[Collected data entries]

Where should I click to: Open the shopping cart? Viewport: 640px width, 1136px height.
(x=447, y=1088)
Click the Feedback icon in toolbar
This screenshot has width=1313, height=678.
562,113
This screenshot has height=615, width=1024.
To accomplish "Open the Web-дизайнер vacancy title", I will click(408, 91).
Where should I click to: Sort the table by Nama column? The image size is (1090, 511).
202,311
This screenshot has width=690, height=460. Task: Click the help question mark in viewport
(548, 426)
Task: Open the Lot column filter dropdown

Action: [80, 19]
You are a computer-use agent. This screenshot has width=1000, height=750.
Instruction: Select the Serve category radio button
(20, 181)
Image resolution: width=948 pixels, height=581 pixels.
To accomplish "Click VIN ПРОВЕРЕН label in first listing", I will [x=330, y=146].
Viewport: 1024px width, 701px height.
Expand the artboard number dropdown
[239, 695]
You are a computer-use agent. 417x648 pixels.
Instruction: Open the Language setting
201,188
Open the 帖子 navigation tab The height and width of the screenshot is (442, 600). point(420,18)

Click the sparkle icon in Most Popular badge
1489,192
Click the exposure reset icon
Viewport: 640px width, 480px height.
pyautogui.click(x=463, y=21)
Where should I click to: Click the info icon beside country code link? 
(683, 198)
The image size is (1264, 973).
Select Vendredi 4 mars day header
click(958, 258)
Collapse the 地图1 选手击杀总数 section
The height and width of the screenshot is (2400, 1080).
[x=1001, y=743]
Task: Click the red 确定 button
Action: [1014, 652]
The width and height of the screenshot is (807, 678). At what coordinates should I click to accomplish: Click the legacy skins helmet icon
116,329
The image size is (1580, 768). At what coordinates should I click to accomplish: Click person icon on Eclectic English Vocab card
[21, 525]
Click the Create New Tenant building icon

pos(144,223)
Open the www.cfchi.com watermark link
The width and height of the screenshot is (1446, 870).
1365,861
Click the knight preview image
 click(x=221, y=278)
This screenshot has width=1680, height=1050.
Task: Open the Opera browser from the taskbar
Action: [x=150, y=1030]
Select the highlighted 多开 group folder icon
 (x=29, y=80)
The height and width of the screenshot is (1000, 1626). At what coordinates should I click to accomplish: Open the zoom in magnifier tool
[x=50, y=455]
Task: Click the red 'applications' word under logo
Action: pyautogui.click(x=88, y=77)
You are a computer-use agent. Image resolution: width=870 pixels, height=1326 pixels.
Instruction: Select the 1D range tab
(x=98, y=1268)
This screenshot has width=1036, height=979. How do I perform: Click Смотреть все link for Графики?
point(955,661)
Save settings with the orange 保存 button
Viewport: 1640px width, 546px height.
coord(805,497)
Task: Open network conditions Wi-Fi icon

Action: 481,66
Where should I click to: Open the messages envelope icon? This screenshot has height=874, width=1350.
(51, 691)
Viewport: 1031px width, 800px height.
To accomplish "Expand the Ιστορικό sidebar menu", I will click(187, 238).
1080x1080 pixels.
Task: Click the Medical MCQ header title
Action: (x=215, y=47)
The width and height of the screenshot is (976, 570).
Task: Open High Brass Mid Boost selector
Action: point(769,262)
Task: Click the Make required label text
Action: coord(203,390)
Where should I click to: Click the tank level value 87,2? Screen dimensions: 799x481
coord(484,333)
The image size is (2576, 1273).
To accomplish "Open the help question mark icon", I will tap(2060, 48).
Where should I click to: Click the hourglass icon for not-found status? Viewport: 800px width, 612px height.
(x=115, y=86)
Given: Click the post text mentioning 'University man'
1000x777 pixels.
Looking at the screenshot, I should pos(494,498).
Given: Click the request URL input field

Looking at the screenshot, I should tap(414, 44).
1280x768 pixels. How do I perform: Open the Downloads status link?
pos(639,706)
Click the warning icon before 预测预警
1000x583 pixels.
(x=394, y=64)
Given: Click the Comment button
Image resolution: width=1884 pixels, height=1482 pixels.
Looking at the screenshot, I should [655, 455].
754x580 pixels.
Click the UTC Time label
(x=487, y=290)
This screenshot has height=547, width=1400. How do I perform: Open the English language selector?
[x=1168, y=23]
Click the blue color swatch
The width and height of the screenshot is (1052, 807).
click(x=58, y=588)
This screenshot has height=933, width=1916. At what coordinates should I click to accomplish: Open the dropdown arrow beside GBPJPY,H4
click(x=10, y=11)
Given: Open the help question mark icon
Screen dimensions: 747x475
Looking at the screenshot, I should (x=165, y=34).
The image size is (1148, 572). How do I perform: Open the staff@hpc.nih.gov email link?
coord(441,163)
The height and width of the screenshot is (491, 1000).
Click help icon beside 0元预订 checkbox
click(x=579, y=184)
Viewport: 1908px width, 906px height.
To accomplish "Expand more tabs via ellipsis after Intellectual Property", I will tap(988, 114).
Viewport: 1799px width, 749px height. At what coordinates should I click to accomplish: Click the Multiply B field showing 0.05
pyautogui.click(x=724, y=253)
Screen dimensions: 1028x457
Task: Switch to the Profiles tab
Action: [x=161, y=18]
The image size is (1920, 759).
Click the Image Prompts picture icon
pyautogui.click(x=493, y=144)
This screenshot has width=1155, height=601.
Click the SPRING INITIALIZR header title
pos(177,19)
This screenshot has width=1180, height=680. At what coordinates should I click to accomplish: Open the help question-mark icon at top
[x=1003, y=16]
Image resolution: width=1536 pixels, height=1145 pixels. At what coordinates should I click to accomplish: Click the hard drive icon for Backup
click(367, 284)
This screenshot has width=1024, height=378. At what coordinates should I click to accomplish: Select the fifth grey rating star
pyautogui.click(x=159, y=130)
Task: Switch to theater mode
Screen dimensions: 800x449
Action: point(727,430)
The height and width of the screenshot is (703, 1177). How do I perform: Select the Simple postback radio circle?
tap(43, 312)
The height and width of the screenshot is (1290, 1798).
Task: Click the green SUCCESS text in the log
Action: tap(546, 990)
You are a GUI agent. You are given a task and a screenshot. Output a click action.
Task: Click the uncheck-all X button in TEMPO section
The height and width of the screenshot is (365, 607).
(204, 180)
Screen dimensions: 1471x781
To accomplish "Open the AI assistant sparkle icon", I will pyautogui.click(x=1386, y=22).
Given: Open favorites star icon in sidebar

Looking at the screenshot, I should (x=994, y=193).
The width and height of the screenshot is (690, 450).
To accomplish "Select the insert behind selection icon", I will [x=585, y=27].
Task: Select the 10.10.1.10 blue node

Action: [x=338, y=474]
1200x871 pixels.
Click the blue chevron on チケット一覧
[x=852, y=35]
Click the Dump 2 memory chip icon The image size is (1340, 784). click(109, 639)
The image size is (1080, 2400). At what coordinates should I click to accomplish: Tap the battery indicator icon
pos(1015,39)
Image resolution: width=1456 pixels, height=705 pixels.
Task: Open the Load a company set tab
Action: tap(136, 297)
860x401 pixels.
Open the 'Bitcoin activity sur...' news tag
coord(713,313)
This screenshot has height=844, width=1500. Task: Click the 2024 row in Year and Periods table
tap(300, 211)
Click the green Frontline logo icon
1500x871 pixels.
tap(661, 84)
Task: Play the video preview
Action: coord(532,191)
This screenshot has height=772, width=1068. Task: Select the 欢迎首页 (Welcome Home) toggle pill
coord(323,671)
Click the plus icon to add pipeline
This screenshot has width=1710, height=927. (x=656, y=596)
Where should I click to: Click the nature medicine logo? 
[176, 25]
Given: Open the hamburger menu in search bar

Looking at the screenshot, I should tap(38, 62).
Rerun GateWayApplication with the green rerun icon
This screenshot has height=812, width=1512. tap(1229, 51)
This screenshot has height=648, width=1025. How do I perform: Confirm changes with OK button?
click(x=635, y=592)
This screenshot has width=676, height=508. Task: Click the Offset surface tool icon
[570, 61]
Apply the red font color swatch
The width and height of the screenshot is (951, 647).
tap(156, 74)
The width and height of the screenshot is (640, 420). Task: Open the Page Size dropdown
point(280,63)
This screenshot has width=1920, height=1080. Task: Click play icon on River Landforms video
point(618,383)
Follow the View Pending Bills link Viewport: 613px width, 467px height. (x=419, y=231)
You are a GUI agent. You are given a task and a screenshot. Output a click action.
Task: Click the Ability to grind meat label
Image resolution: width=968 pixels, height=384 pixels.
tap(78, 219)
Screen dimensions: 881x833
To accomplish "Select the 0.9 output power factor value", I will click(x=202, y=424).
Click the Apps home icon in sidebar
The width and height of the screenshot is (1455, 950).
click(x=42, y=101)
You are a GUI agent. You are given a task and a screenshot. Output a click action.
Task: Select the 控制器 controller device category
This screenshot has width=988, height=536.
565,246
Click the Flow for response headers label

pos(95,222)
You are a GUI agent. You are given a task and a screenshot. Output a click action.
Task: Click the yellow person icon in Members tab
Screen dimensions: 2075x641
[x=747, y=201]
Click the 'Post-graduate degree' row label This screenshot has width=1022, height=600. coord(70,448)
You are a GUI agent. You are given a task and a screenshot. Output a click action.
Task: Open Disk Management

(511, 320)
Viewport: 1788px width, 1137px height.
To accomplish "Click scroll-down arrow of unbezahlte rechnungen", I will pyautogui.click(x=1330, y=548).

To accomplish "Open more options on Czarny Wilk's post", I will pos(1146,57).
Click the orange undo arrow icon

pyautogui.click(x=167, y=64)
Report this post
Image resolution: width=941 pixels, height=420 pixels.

- [Description of the task]: Copy out each line of the data that holds the string "section".

- [Answer to this exercise]:
Collapse the 地图1 选手击杀总数 section
Task: Click the uncheck-all X button in TEMPO section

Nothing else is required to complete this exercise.